━━━ Source material

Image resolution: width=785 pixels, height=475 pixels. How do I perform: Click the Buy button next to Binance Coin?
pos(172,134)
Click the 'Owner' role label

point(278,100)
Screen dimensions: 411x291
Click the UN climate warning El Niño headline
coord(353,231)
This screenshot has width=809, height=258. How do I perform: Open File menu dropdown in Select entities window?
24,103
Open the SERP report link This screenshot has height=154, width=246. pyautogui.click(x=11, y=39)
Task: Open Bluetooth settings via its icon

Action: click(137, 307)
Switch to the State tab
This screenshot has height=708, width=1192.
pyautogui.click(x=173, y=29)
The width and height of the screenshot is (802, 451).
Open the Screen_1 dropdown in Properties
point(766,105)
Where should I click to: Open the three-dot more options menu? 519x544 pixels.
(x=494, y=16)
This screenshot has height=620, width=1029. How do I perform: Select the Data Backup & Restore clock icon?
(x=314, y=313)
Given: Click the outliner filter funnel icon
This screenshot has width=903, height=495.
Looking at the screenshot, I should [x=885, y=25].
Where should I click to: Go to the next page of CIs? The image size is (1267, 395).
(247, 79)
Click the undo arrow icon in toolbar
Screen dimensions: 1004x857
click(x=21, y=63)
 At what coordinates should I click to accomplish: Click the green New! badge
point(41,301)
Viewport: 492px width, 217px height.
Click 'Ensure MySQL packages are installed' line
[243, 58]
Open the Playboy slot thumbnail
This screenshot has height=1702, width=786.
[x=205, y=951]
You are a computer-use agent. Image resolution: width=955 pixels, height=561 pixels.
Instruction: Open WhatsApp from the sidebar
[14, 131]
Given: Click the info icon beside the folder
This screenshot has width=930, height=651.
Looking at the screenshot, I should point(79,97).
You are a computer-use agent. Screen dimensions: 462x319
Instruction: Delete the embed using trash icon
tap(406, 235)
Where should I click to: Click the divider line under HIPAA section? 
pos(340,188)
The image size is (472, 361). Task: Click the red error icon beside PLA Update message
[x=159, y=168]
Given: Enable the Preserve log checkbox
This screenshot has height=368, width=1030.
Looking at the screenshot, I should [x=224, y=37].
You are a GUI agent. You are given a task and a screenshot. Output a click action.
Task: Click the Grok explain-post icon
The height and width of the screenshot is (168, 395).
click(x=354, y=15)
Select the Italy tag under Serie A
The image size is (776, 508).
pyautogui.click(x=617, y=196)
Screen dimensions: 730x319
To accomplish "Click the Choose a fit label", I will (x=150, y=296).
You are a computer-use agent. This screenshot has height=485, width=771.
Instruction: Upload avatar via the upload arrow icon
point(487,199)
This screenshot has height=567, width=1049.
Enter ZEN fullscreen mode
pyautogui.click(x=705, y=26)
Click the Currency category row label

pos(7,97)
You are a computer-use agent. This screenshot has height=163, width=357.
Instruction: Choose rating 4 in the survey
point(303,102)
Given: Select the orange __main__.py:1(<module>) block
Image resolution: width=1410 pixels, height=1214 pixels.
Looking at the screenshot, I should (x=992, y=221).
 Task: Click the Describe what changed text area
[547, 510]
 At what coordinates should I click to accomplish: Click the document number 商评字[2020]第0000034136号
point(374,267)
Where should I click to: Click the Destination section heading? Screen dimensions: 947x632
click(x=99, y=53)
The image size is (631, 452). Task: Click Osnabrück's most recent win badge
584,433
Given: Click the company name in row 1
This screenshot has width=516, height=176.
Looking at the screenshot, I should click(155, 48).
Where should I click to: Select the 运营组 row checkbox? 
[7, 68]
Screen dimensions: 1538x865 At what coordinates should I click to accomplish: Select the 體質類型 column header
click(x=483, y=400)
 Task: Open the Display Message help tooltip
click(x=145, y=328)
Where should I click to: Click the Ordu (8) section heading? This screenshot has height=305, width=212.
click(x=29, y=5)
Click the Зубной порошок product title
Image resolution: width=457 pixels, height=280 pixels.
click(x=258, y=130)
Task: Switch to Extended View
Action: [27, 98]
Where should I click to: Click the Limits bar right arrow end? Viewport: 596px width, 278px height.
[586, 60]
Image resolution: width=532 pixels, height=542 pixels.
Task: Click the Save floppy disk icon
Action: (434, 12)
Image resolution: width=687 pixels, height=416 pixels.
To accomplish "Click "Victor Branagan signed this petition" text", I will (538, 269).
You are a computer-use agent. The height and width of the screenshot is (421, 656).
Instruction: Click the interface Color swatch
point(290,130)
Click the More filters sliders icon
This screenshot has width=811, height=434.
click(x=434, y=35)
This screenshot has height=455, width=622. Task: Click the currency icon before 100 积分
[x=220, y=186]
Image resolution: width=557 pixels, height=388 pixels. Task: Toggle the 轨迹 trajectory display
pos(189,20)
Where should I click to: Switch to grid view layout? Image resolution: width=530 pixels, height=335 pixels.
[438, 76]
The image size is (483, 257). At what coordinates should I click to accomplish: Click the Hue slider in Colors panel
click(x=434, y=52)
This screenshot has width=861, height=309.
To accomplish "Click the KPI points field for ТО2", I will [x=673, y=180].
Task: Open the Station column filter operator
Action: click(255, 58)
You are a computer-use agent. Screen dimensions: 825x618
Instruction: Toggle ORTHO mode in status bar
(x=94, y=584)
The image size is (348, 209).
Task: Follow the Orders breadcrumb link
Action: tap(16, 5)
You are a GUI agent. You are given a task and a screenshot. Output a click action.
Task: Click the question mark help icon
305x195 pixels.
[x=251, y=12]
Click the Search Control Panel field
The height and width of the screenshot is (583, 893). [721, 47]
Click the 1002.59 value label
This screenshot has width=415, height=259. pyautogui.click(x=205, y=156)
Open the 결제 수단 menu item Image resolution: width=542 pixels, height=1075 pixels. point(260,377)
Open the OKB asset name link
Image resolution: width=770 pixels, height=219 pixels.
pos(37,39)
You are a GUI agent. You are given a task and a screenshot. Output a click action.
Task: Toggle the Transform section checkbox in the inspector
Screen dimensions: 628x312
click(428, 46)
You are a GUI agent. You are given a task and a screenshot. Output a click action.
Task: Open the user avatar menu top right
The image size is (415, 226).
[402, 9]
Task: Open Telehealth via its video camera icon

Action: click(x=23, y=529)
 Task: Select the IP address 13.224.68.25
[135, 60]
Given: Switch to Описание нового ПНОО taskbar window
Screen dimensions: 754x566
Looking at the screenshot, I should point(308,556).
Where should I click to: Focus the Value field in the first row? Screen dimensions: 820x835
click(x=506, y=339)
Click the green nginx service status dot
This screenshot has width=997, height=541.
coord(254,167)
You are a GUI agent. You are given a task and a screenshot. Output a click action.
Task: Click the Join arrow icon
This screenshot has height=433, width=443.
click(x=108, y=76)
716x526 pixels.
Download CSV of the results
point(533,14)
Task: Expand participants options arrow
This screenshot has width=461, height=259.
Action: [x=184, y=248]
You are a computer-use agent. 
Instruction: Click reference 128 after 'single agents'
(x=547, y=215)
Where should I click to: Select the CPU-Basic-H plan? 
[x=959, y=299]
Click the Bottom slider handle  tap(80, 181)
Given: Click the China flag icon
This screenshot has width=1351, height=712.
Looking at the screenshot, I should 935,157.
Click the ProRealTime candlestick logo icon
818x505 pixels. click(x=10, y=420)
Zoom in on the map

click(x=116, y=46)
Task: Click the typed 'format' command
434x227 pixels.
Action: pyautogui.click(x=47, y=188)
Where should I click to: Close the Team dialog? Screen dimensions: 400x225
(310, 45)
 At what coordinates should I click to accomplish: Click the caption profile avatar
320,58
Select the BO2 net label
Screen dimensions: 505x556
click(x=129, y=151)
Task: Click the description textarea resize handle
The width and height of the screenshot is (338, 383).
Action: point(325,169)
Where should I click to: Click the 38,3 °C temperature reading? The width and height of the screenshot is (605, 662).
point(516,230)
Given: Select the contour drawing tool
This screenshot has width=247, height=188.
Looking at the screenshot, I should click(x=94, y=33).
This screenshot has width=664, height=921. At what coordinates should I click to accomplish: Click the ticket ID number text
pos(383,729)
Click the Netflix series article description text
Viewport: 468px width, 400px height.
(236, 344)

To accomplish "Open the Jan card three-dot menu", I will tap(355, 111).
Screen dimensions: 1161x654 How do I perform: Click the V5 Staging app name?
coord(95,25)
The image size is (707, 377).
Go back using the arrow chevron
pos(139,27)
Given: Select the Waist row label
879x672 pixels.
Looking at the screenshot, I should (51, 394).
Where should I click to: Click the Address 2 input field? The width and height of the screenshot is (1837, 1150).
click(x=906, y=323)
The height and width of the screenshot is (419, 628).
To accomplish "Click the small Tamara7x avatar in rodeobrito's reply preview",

━━━━━━

Assignment – Once the lines containing "handle" in the data above are counted, give the total by itself.

Task output – 2